= Directions =
All of the data is to be set down again without any alteration.

::: Data listing

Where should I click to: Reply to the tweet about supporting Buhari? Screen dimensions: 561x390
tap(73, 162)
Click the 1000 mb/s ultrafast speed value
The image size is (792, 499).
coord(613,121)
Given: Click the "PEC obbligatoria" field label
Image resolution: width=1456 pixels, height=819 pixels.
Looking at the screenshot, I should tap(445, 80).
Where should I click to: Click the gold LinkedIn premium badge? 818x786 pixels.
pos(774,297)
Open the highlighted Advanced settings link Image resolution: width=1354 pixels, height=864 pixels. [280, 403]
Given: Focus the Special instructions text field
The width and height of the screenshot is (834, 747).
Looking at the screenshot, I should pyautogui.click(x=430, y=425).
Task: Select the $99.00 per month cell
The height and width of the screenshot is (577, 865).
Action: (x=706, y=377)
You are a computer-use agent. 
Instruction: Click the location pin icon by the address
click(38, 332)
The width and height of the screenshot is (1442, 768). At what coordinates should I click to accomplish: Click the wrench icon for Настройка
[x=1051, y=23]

::::::

= Written response =
Where should I click to: Reply to the tweet about supporting Buhari? Screen dimensions: 561x390
tap(73, 162)
Click the 1000 mb/s ultrafast speed value
The image size is (792, 499).
coord(613,121)
Given: Click the "PEC obbligatoria" field label
Image resolution: width=1456 pixels, height=819 pixels.
Looking at the screenshot, I should tap(445, 80).
Where should I click to: Click the gold LinkedIn premium badge? 818x786 pixels.
pos(774,297)
Open the highlighted Advanced settings link Image resolution: width=1354 pixels, height=864 pixels. [280, 403]
Given: Focus the Special instructions text field
The width and height of the screenshot is (834, 747).
Looking at the screenshot, I should pyautogui.click(x=430, y=425).
Task: Select the $99.00 per month cell
The height and width of the screenshot is (577, 865).
Action: (x=706, y=377)
You are a computer-use agent. 
Instruction: Click the location pin icon by the address
click(38, 332)
The width and height of the screenshot is (1442, 768). At what coordinates should I click to accomplish: Click the wrench icon for Настройка
[x=1051, y=23]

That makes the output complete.